Corporate ventures often arrive here early. Not because the venture has scale, but because the parent organization demands scale behavior. If you optimize efficiency before you have a repeatable growth engine, you will get better at shipping the wrong thing.
Focus on:
Process and operational innovation
Supply chain or delivery model innovation (where relevant)
Organizational innovation (decision rights, incentives, autonomy)
Pattern: Sell the Dream as a Test
Most teams try to buy certainty with spreadsheets. A faster move is to buy learning with real commitments.

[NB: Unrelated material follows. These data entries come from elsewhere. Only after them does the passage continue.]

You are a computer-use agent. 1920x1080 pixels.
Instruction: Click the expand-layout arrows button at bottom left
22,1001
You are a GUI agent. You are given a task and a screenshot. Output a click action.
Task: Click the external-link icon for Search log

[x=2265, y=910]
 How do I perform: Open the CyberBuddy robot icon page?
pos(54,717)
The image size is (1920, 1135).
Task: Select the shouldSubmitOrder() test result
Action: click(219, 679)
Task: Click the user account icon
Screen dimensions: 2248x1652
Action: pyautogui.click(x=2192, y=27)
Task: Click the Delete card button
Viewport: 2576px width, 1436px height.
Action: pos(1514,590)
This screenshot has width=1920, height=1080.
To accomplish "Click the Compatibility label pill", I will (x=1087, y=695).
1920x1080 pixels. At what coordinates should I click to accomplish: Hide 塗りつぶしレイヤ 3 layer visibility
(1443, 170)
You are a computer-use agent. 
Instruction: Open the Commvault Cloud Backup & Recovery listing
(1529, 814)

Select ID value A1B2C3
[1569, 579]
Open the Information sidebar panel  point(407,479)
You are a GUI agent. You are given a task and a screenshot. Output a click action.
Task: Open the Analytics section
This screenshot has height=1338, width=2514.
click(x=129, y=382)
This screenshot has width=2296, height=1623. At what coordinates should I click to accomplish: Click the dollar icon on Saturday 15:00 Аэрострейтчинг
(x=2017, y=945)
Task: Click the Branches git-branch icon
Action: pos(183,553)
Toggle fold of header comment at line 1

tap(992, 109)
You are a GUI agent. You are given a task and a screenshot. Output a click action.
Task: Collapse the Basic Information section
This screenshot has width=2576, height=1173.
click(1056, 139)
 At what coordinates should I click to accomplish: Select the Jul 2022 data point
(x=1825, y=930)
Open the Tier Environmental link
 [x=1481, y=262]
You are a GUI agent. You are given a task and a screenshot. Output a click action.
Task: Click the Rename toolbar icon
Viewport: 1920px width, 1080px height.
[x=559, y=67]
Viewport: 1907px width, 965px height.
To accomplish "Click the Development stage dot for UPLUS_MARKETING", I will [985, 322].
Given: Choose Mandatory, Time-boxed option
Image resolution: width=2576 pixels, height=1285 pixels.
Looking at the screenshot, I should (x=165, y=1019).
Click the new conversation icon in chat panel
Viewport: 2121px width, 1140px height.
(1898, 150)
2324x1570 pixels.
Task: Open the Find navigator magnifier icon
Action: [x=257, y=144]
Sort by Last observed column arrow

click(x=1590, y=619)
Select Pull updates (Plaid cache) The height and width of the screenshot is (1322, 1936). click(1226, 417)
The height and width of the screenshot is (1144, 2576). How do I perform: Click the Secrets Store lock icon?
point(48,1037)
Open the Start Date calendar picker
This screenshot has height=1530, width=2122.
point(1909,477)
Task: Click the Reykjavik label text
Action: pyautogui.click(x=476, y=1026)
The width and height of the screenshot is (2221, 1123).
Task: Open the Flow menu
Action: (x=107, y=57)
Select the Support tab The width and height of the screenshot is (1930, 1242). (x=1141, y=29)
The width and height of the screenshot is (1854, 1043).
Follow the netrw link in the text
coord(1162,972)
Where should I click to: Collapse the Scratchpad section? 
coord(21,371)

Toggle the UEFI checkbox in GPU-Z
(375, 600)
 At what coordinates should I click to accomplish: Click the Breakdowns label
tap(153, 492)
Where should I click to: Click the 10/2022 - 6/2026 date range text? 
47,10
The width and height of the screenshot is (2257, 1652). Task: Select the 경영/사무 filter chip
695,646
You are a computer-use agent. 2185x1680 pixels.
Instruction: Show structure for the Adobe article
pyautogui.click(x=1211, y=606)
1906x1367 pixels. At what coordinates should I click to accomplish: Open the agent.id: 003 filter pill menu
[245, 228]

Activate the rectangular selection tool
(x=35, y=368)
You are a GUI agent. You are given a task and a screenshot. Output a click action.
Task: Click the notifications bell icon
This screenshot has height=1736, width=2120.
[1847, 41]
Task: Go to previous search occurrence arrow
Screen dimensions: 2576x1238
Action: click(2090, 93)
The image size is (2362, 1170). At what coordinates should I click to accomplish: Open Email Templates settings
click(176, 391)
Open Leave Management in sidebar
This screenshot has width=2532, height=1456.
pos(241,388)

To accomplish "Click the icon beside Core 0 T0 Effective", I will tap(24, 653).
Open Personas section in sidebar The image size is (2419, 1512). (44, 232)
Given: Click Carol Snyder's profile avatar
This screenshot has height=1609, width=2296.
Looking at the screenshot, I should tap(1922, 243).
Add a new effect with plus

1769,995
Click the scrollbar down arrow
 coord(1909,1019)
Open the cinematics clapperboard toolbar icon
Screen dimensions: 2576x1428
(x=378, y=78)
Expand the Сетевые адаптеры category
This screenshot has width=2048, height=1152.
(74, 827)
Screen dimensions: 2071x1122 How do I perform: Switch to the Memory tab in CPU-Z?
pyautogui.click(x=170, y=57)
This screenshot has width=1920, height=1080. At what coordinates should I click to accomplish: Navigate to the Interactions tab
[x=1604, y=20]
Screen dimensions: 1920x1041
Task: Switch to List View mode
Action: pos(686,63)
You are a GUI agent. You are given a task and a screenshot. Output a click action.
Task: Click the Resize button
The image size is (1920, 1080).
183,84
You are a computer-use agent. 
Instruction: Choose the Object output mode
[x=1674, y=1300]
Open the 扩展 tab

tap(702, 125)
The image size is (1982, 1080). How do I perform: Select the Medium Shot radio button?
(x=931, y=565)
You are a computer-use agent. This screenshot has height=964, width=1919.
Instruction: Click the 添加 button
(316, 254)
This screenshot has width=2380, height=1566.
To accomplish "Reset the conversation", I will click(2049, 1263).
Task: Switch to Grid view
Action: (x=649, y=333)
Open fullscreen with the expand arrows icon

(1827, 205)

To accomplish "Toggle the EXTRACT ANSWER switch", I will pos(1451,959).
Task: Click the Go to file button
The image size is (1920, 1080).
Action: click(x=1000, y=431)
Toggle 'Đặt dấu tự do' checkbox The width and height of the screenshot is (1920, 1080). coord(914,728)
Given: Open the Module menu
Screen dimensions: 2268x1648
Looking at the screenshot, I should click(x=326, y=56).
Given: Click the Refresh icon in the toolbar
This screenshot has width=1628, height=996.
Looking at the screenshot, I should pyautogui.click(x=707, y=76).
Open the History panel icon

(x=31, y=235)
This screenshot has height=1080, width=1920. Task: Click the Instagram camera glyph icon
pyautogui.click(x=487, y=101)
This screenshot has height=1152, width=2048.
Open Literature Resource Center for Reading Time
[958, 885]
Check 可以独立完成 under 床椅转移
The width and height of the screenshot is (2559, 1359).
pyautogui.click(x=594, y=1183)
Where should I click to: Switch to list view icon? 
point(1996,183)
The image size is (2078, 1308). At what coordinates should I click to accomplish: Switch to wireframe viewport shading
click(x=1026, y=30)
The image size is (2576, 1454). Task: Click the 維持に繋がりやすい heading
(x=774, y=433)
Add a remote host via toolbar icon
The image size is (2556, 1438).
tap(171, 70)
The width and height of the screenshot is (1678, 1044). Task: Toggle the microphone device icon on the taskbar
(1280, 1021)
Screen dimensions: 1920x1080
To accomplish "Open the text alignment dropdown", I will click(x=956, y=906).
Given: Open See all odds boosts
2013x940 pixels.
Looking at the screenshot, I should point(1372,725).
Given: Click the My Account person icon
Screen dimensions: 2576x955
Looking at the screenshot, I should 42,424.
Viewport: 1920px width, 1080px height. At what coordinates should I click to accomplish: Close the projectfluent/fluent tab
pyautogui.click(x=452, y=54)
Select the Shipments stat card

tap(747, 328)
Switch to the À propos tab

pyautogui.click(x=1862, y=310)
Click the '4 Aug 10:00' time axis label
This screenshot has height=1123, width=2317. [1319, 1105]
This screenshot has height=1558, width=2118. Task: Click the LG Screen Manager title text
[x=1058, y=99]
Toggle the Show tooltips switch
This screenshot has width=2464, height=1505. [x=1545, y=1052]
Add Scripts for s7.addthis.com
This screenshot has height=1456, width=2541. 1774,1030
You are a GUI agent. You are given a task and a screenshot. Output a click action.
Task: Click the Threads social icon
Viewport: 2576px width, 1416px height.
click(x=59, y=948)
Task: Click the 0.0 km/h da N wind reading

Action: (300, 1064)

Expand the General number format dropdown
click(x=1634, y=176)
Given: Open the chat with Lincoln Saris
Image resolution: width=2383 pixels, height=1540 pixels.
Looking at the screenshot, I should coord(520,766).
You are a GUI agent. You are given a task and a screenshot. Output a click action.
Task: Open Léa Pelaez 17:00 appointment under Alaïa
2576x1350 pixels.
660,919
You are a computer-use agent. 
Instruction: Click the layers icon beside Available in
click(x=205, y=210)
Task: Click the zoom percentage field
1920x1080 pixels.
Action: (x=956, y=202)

If your constraint is early adoption or sales velocity, you do not need a perfect product to learn. You need proof that the market will move. Brand, positioning, and packaging can create that proof, as long as you treat it like a test.
The rule is simple. Do not “sell the dream” to hype. Sell it to measure.
Define the promise.
Define the proof you will show.
Define the commitment you want.
Define the kill criteria if the market does not bite.
If you want the deeper version of this pattern, here’s the IDOD breakdown:
The Only Rule That Matters
If you remember one thing, remember this: the business doesn’t care how innovative your work looks. It cares if the constraint moves.
That’s why the “types of innovation” debate is a trap. It lets you choose work by preference instead of by need.
Here’s the filter: metric, mechanism, lever, test, kill criteria. If any of those are missing, you don’t have a priority. You have a story.
Pick one constraint this week and run one test that could embarrass you. If you’re not willing to be wrong quickly, you’ll be wrong slowly.